Think about that: a cloud provider couldn't see your data even if it wanted to. NSX can even extend those capabilities to a single mobile application managed by AirWatch, providing end-to-end encryption and telemetry that will be extensible to integrate with several dozen security vendors in the NSX ecosystem.
ESX 6.5 will also support Intel Secure Boot, ensuring that only authorized and certified code is loaded when the hypervisor boots. Multifactor authentication at the hypervisor level and multitenant audit logging adds much needed granularity to audit trails.
Endpoint Flexibility and Security
Countless Workspace ONE enhancements were also discussed, including the technology preview of optimized delivery of Microsoft Skype for Business in VMware Horizon. Back in my days as an analyst, Gunnar Berger and I had railed on the need for this capability for several years, so I'm very excited to see the results of our collaboration with Microsoft in this regard.
While it may seem simple on the surface, unified communications support between virtual-to-virtual or virtual-to-physical endpoints is an engineering challenge that requires voice and video communications to be processed locally on the physical endpoint. While workarounds have existed for years, native and well-integrated Skype for Business support is a key necessity for making the virtual desktop experience superior to that of a physical desktop or laptop.
Like many organizations, VMware is a big user of Office 365, and I'm also personally excited to see VMware Tunnel DLP. This new capability will work with the VMware Tunnel App to ensure that conditional access is enforced on devices accessing Office 365. This means that you will be able to restrict content access by devices that are noncompliant and also detect and block users attempting to save Office 365 files to personal file-sharing services.
Moving Fast but Safe
Agility is clearly paramount in today's digital economy, but we must also do so safely and securely. VMworld 2016 Europe is all about giving users the capability to quickly and securely access any app at their convenience, while also keeping data secure. Applications will always require programmatic compute, network, storage and security. VMware is committed to making it easy for developers to leverage their open platforms and APIs of choice, while making cross-cloud and cross-data center infrastructure services securely scale with the reliability and flexibility they demand.

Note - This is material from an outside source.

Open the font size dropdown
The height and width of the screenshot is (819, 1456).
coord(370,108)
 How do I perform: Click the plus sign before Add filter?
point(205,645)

The IT world is unquestionably moving to software-defined technologies, and while many of them exist in public cloud offerings today, VMware is committed to giving you those same capabilities and flexibility across several clouds and private datacenters. You shouldn't have to know an application's future at the time that it's deployed, and the ability to change course as the market requires will make you more agile and competitive. Of course, this isn't just a VMware vision, but that of multiple end-user organizations, vendors and providers. We're embarking on a new industrial revolution and I'm excited about our place in both history and the future.
Chris Wolf is VMware's CTO, Global Field and Industry.